Verzoek van de EO om opnames te maken rondom het thema `Wat doet een dominee bij een ramp?`. Toegestemd en nog geen idee wat dat precies zoubetekenen… Maar dat terzijde. Ze waren nogal vrijpostig. Of ze een opname zouden mogen maken terwijl wij samen aan het bidden waren? Nou, ik dacht het niet… We hebben in die weken wel geleerd om onze eigen doelen te stellen en onze grenzen te bepalen. Maar soms wel lastig. Wij waren samen opeens gebombardeerd tot het `gezicht van de wijk` en dat terwijl we die nog amper kenden….
Luisteren
Er lag geen protocol of wat dan ook. Dus we gingen maar gewoon af op ons boerenverstand. Een `open huis`-zijn leek ons in de eerste plaats van belang. Daarom de zaak van het begin af aan opgeschaald naar het niveau van de plaatselijke Raad van Kerken. We hadden immers collega`s nodig en daarvan heeft Alphen er gelukkig veel van in huis. De week na het `incident` was de Bron geopend van 08.00 – 22.00 uur. De mogelijkheid biedend aan mensen om hun verhaal kwijt te kunnen. Velen maakten daarvan gebruik en soms konden we doorverwijzen naar de politie, huisartsen of GGZ.
Duiden
Elke ramp die zich voordoet vraagt om een duiding. `Wat is er precies aan de hand en hoe en waar raakt ons dit als gemeenschap?`. We stonden al gauw in het rijtje van de vuurwerkramp in Enschede, de Nieuwjaarsbrand in Volendam, de vermeende aanslag op de `koninklijke bus` in Apeldoorn. Alphen werd dus gezien als `nummer 4`. Maar wij moesten ons eigen verhaal schrijven.

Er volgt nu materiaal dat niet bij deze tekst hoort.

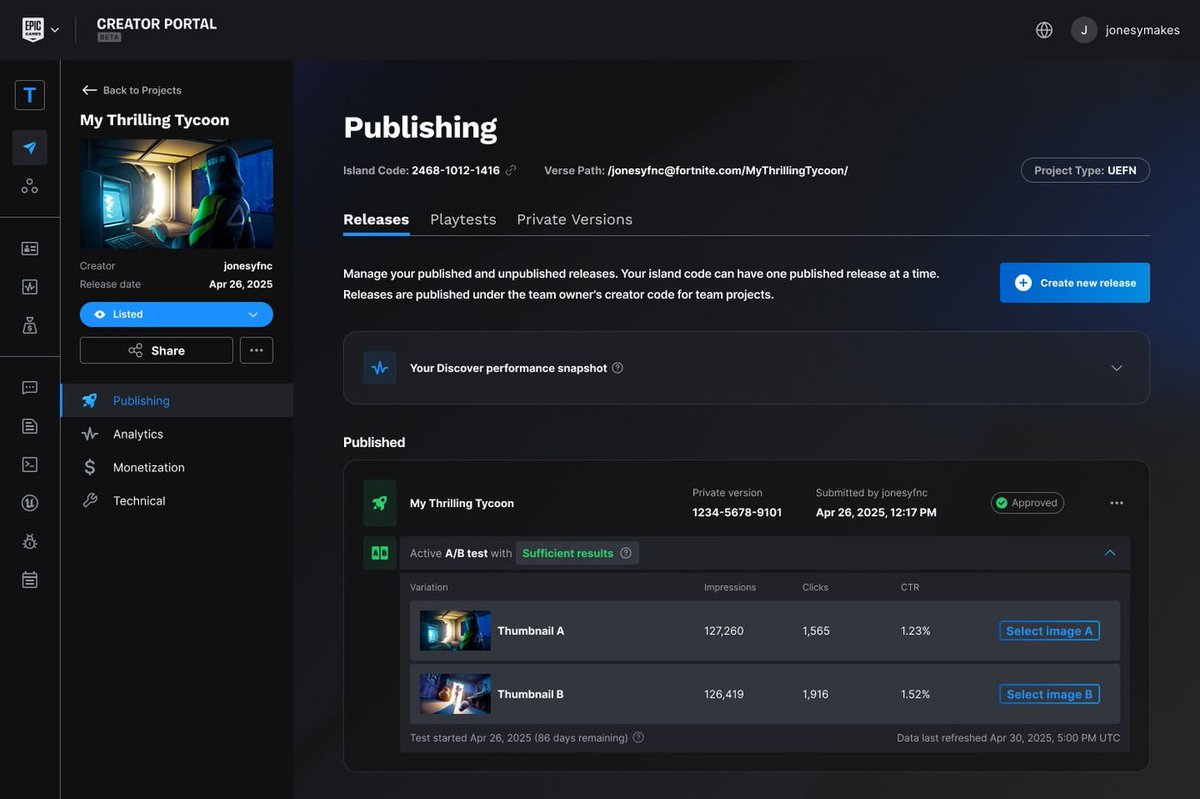
Task: Open the Listed visibility dropdown
Action: tap(176, 314)
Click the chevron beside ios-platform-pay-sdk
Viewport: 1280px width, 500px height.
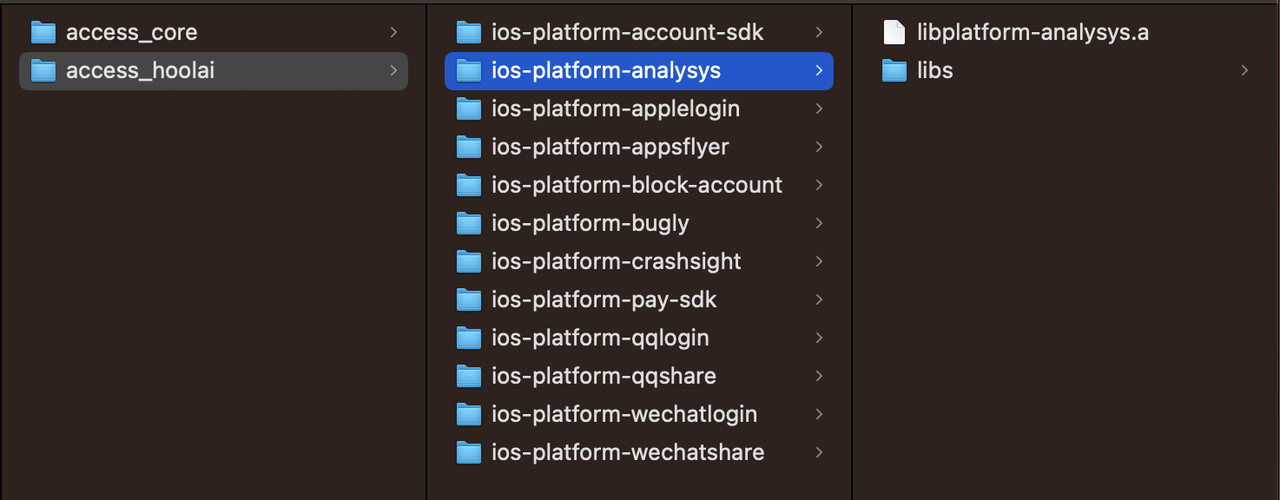[x=819, y=299]
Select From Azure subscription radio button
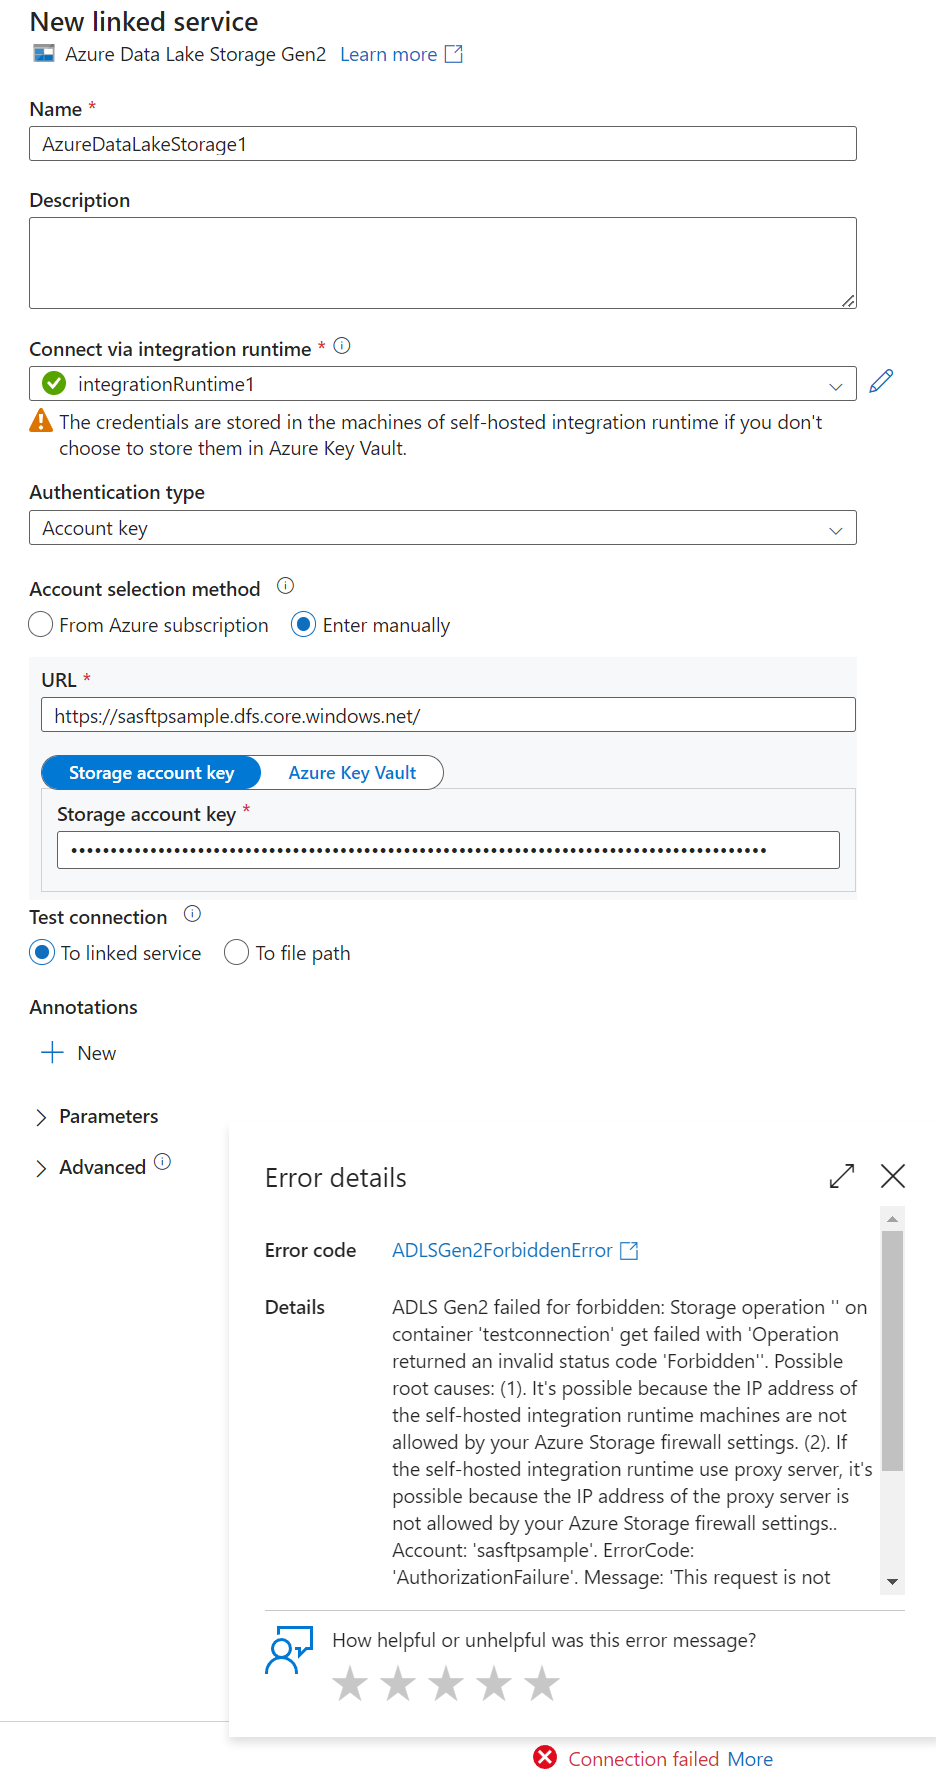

Het was hier lokaal: de dader woonde om de hoek, de dodelijke slachtoffers kwamen uit onze wijk en vele gewonden ook. Alle getuigen? Ook wijkbewoners door de bank genomen. Het was dus met recht een aardverschuiving op een paar vierkante kilometers.
Waarom maak je je als kerk dan toch zo druk?
Een heel eenvoudig antwoord: omdat we er hebben willen zijn voor deze wijk. Even als vluchtheuvel hebben mogen fungeren. Tijd nemen om er voor elkaar te zijn. Luisteren blijkt steeds het kernwoord te zijn. Het uithouden met elkaar. En dat duurt eigenlijk tot op de dag van vandaag. Het mag dan al bijna zeven jaar geleden zijn -het bepaalt nog steeds het leven binnen onze gemeente. Een van onze trouwe gemeenteleden werd ook getroffen en is gehandicapt geraakt. Bijna elke zondag dus ook de confrontatie met haar leed. En met haar ook dat van anderen.
Is het onze taak?
Het komt op je weg en dan moet c.q. kun je daar altijd iets mee. Niet omdat je zelf zo slim bent. Gewoonweg omdat het je gegeven wordt. En omdat je je gedragen weet door een doende en biddende gemeenschap. We wisten ons gedragen door die gemeenschap die ons alle ruimte gaf in die weken om te doen wat we moesten doen. Dat was veel maar het heeft ook resultaten gehad. De burgerlijke overheid hield ons als kerkgenootschappen verre van de `nationale herdenking` in het bijzijn van een deel van de koninklijke familie. We hebben daar nadien nog heel wat noten over gekraakt met B&W. Ze gaven toe dat het anders en misschien beter had gekund. Zelf kregen we deputaties over de vloer van verschillende ministeries om het een en ander te evalueren. De herdenking van de slachtoffers van de ramp met de MH17 gaf al een heel ander beeld te zien…
Present zijn
Dat lijkt een kernwoord. Het gebeurt en dan moet je er zijn als gemeente van de Heer. En we waren er. Met man en vrouw. Een ieder in zijn of haar functie. Koffie en thee, maar bovenal een luisterend oor. Geen kramp maar gewoon doen.